Featuring excerpts from The Joy of Following Jesus by J. Oswald Sanders

Paul says, “It is my constant ambition to please Christ.” (2 Corinthians 5:9) Or “I make it a point of honor to please Christ.” My heart leaps in response! Yes, me too! I want to please the Lord in all I do!

Recently, J. Oswald Sanders inspired me along these lines. You may not know about this great man of God. He was the director of Overseas Missionary Fellowship (originally knows as the China Inland Mission) in the 1950’s and 1960’s and he was a tireless speaker and writer who traveled the world for Christ. He wrote a number of best-selling books including Spiritual Leadership.

Because of his great insights on serving Christ in Spiritual Leadership I read his book on The Joy of Following Jesus. What a treasure! It’s now on my shelf of the classics of Christian devotion that are precious to me. (Here are the other books on that shelf: “Reading Classic Devotional Books.”) Interestingly, he gave his book a different title. In 1990, two years before he passed on all the way into the Lord’s presence, he published his book as Shoe-Leather Commitment. 

The two titles go together. His message to us is that when we walk out our faith in Christ in the world around us we experience the greatest joy. His inspiring book features short chapters filled with principles from the Bible and illustrations from the lives of the Lord’s great ones. I was especially moved by his eighth chapter on “The Disciple’s Ambition.” I’ve carefully re-read his whole book, but especially that chapter.

J. Oswald Sanders’ theme in The Joy of Following Jesus is best expressed in his opening to his chapter on “The Disciple’s Ambition”:

It is the responsibility [and great opportunity] of the disciple to be the best he or she can be for God. To please Him is a most worthy aim. He wants us to realize the full purpose of our creation; He does not want us to be content with bland mediocrity. Many fail to achieve anything significant for God or man because they lack a dominating ambition. No great task was ever achieved without the complete abandonment to it that a worthy ambition inspires. (p 63)

What is a Disciple of Christ?

Sanders’ point is that the delight of our lives is in being a disciple of Christ who is ambitious to please God in all that we do.

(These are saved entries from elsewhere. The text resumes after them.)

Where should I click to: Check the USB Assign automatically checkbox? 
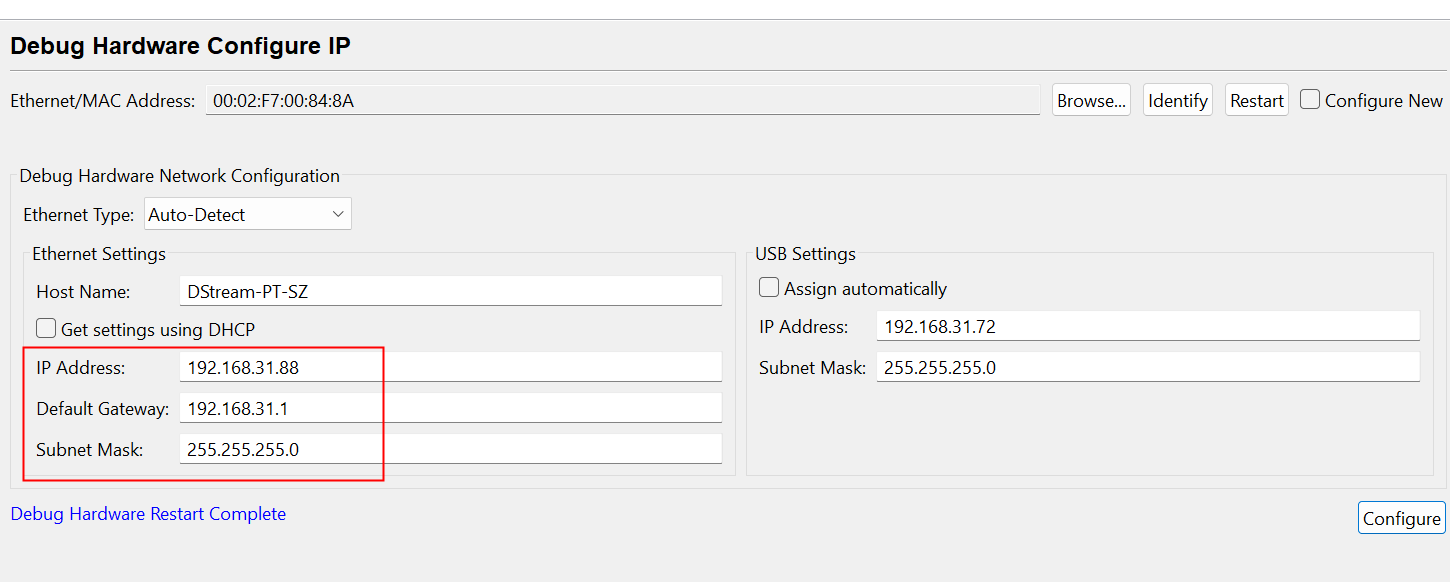coord(769,288)
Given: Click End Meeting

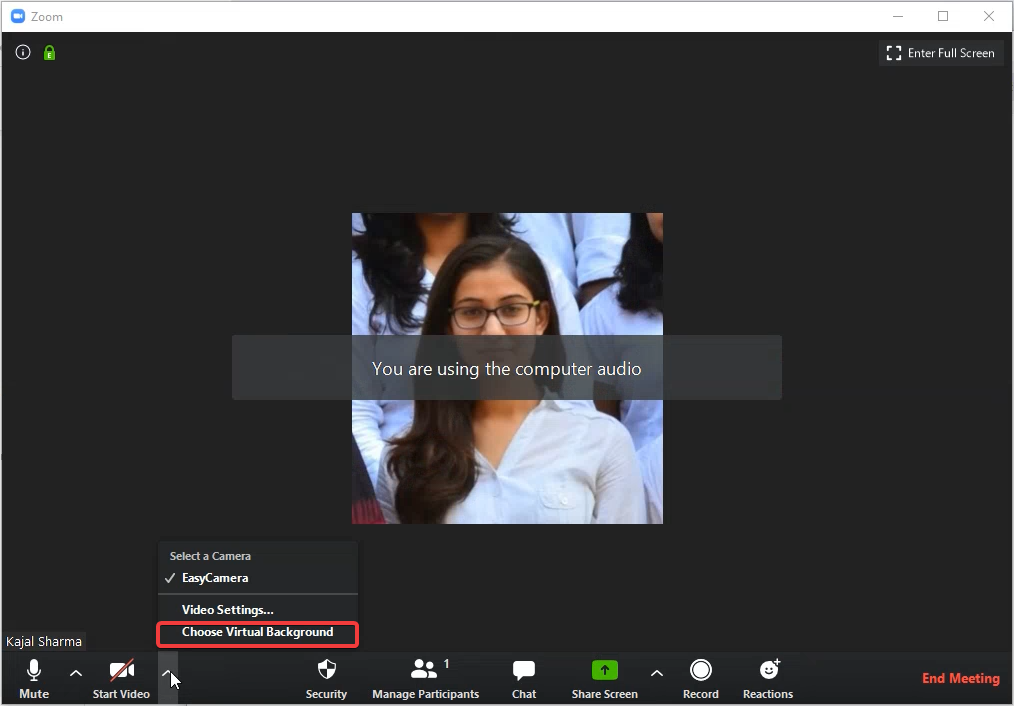Looking at the screenshot, I should pos(960,678).
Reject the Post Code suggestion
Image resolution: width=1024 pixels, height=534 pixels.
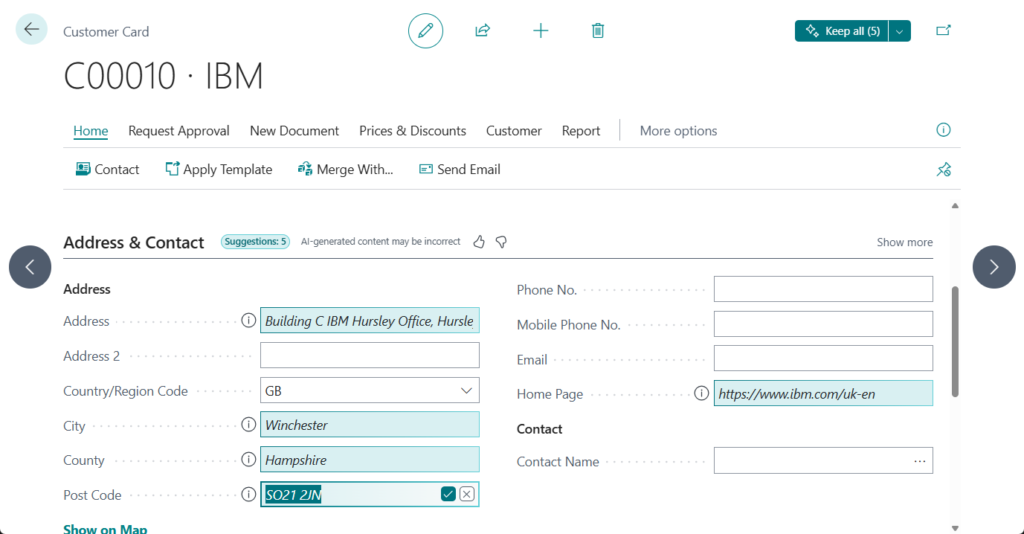point(467,495)
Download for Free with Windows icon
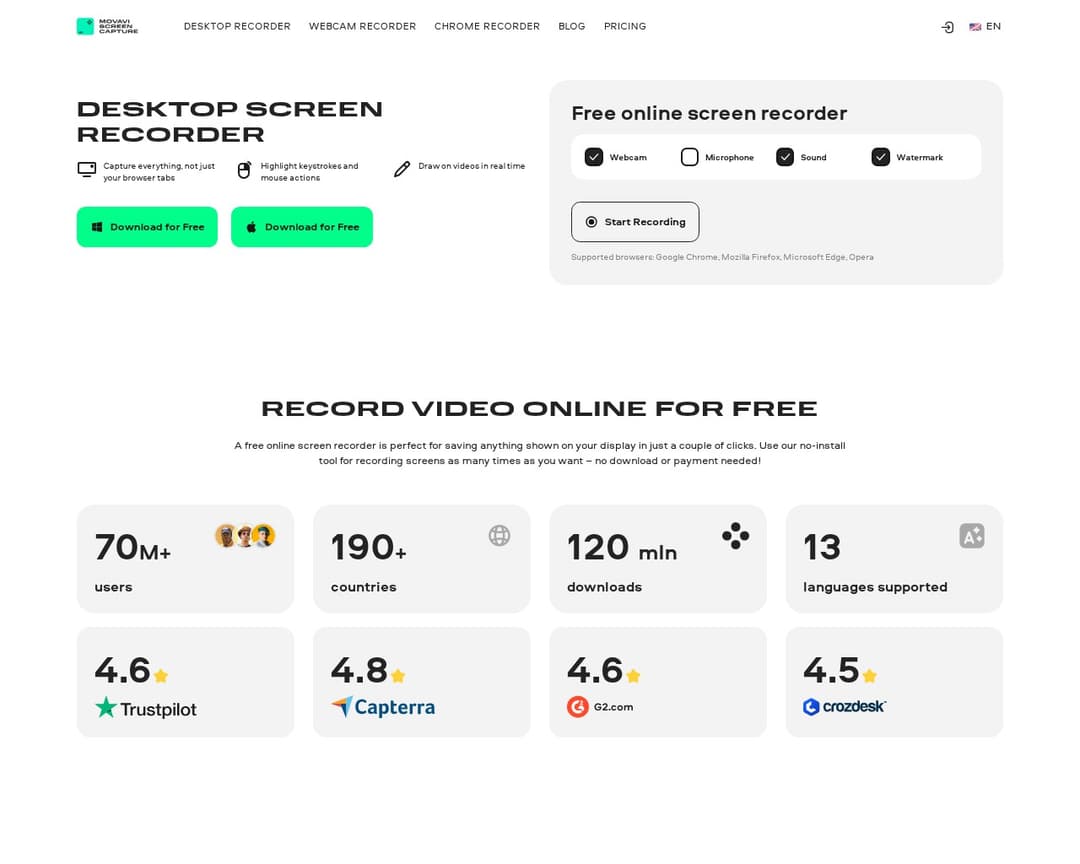 (147, 227)
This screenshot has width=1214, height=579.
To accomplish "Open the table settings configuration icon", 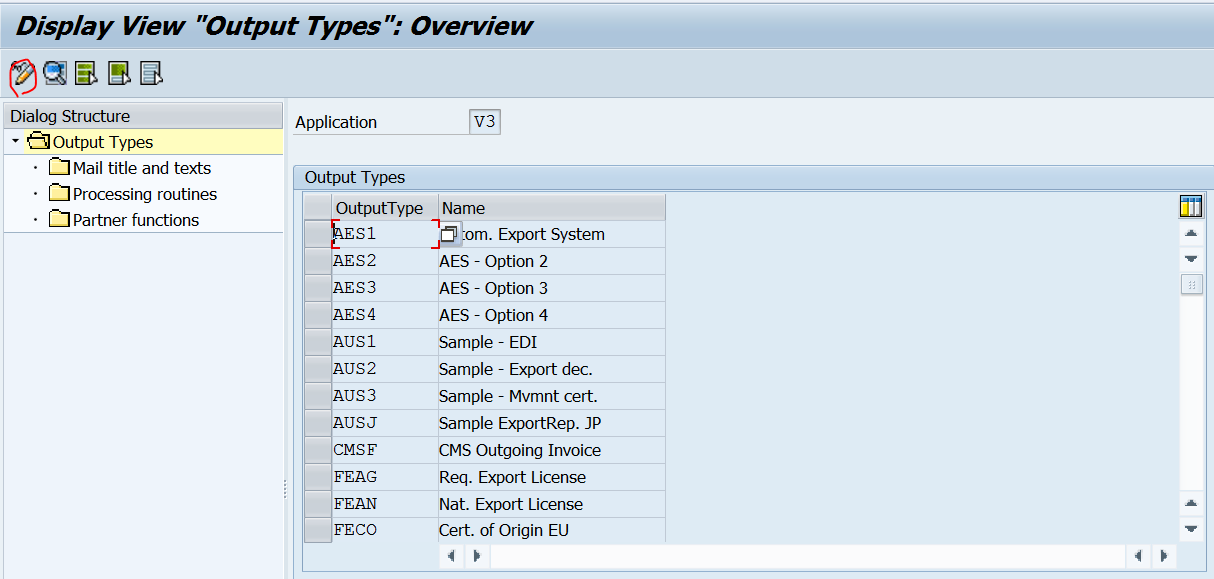I will 1190,206.
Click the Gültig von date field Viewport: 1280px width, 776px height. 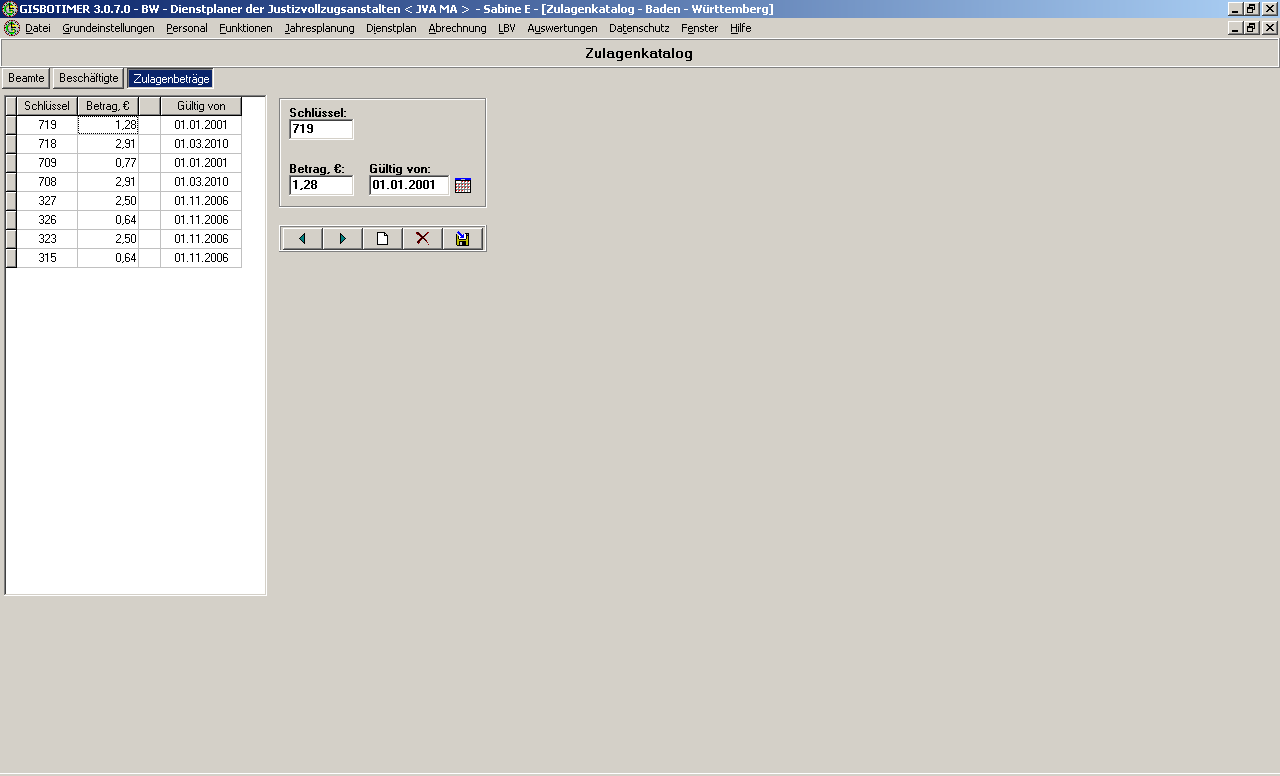point(408,185)
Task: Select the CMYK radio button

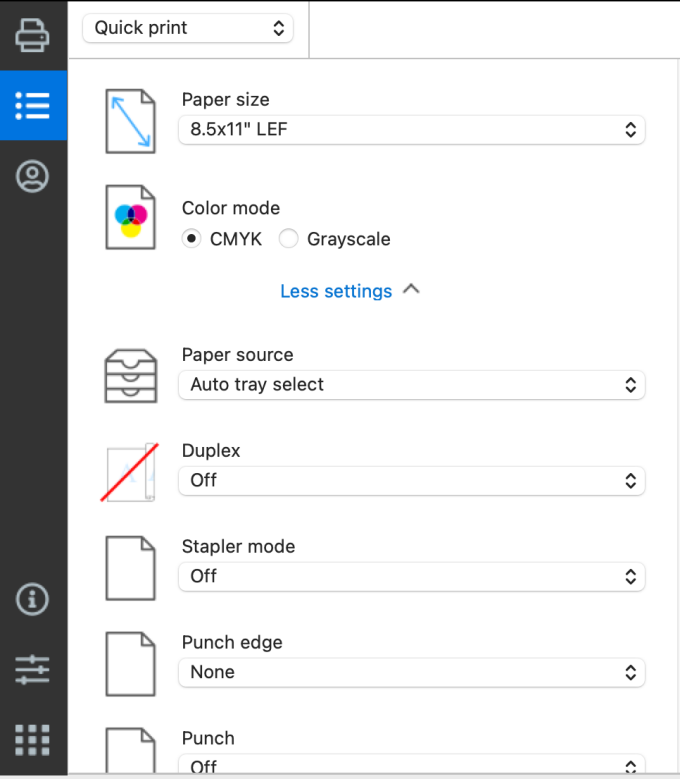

But what is a disciple? A disciple is an apprentice of a master. In Sanders’ words a disciple of the Lord is “a learner or pupil who accepts the teaching of Christ, not only in belief but also in lifestyle.” (p. 8) In other words, we follow Jesus with “shoe-leather commitment” to love the people around us for his sake.

“The first word of our Lord’s first recorded sermon under the New Covenant is ‘blessed.’ [It’s] the keynote of His kingdom.” (p. 11) Sanders explains that “blessed” can be translated as “O the bliss!”

What is the good news of Jesus? I think we might put Jesus’ invitation this way: “Oh the bliss of bringing your life to me in the Kingdom of God — even in your troubles the happiness of heaven will come over you.”

Am I finding my great joy in being a disciple of Jesus? In difficult times do I celebrate God’s goodness and lovingkindness? Is it the master ambition of my life to please my Lord by looking to love the people around me for his sake?

Sanders laments, “When the lives of many Christians are put alongside the lifestyle Jesus prescribed for disciples, and demonstrated Himself, there is a vast discrepancy. It is one thing to master the biblical principles of discipleship, but quite another to transfer those principles into shoe leather…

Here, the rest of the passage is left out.